The significant increase in the number of long bone and rib fractures identified with the PSE supports the hypothesis that performing the PSE increases the sensitivity of the autopsy in cases suspicious for nonaccidental injury. The PSE fully exposes the ribs, long bones, clavicles and scapulae in a way that a standard autopsy does not. Furthermore, each of the decedents in the study received a radiographic skeletal survey and the images were examined by a forensic pathologist prior to the start of the autopsy. Therefore, even with a radiographic survey performed by a pathologist, the PSE increases the sensitivity of the pediatric autopsy. Surprisingly, no significant difference was found between the number of clavicular and scapular fractures between the two groups. This finding may be more a reflection of the rarity of these injuries as opposed to the sensitivity of the exam; only two cases with scapular fractures and five cases with clavicular fractures were identified in the complete study population.

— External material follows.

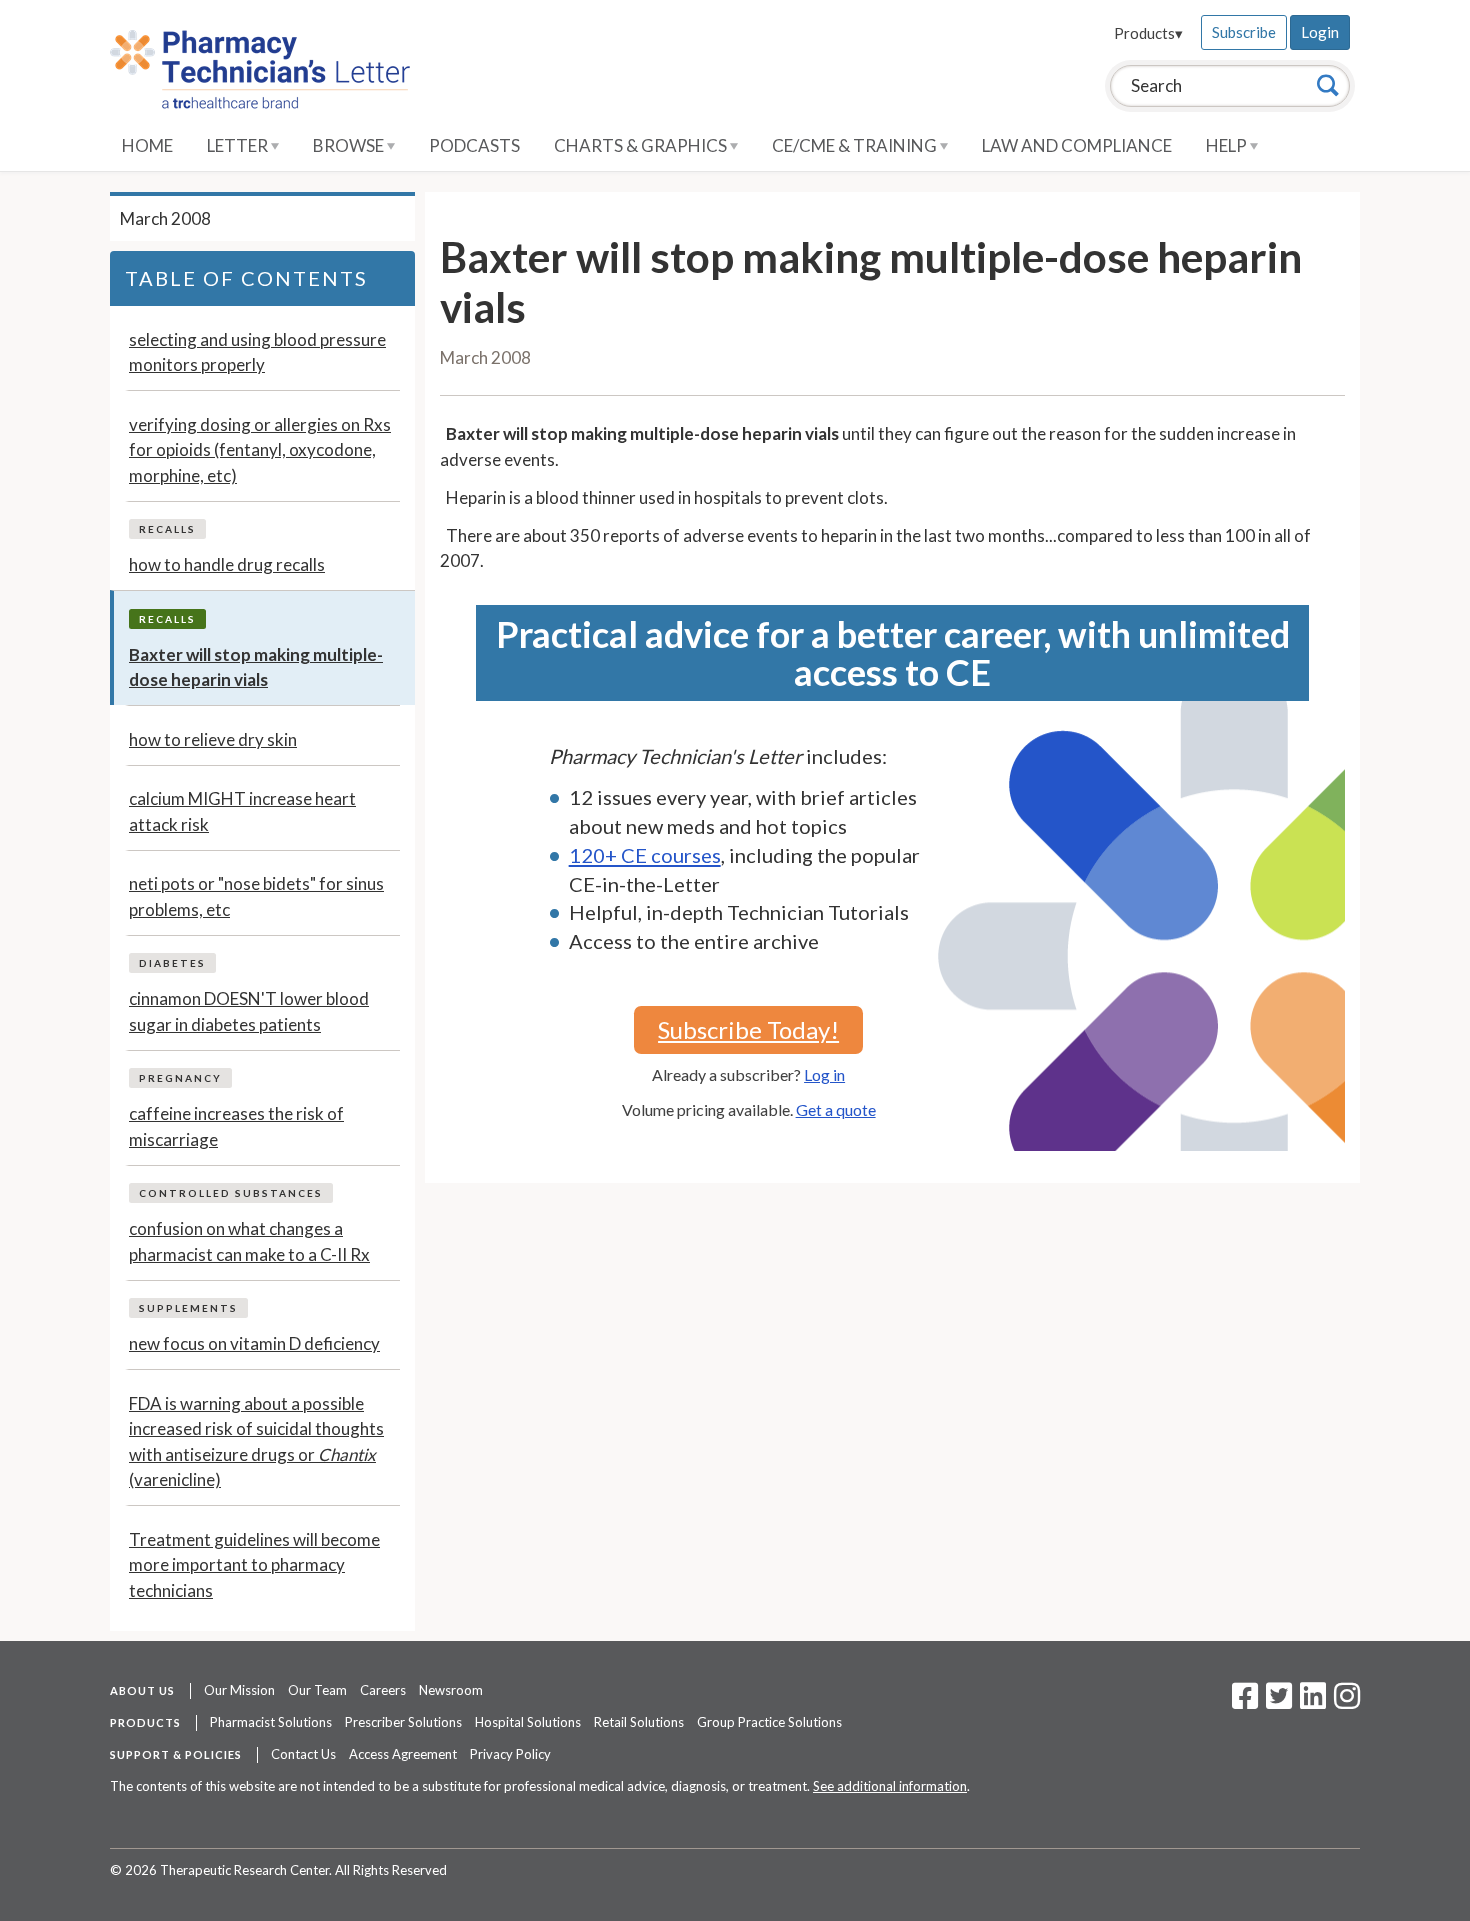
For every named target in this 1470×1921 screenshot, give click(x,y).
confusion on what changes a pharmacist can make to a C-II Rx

Macerating soft tissue for gross examination of bones is the preferred method of fracture analysis at HCIFS and has several advantages. First, gross examination enables evaluation of the fracture biomechanics; compress and tension failure locations can be identified (9). Understanding how the bone failed allows for reconstruction of impact direction. Second, unexpected fractures are often identified after all the soft tissue is removed; this is most notable with subtle fractures of the sternal rib end and rib head (10). Gross examination of these areas, previously not examined by most pathologists, likely impacted the number of fractures recognized during the study in addition to performing the PSE. Third, gross examination ensures partial surface fractures are identified (
The impact of the PSE on the classification of the cause and manner of death was not evaluated during this study. A skeletal injury is rarely a cause of death, and the influence of a skeletal injury on the cause and manner of death classification is difficult to measure. Additionally, several of the fractures identified during the PSE were remote; further limiting the causal relationship between skeletal injury and death. Despite these limitations, the authors recommend including PSE as part of the pediatric autopsy when the case is suspicious for nonaccidental injury. Identification of all skeletal injury, acute as well as remote, is an important component of the complete autopsy.
Conclusion
In 2009, Love and Sanchez published a new autopsy technique that they recommended for pediatric cases suspicious for nonaccidental injury. The technique, named pediatric skeletal examination, is both invasive and labor intensive. This study shows that significantly more skeletal injuries are identified when a PSE is performed.
Footnotes
The authors, reviewers, editors, and publication staff do not report any relevant conflicts of interest.